[[ EXTRACTED DATA open ]]
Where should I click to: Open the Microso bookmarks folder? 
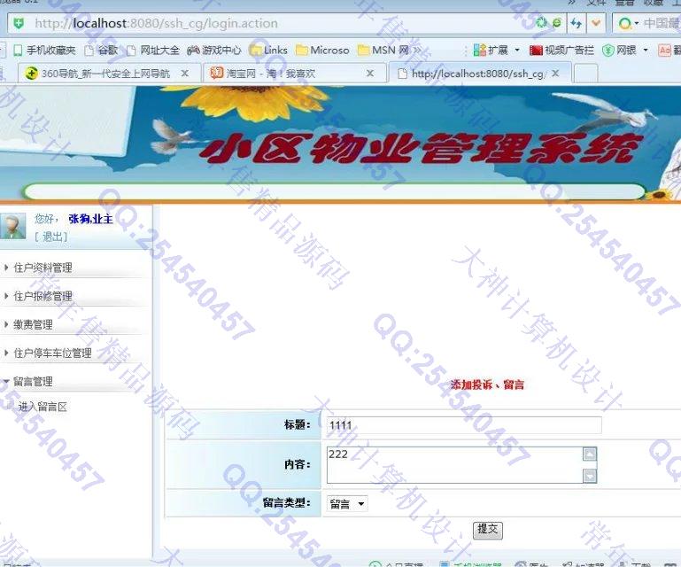tap(322, 50)
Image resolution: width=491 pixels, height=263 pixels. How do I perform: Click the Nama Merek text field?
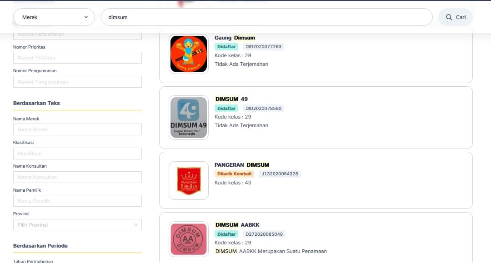pos(77,129)
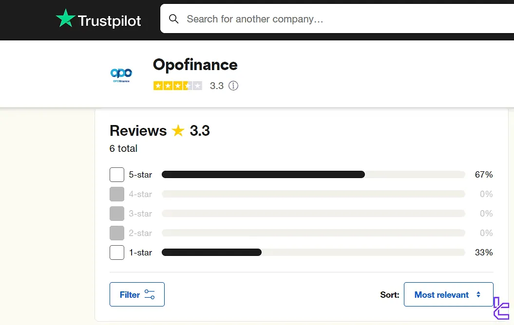The image size is (514, 325).
Task: Click the yellow star next to Reviews
Action: 178,130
[[ EXTRACTED DATA closed ]]
REQUIRED WORK:
After removing the pictures, transcribe the listing above exactly.

ANSWER TO THE EXERCISE:
Where should I click to: Open the Microso bookmarks folder? 
tap(322, 50)
Image resolution: width=491 pixels, height=263 pixels. How do I perform: Click the Nama Merek text field?
pos(77,129)
The image size is (514, 325).
Task: Click the yellow star next to Reviews
Action: 178,130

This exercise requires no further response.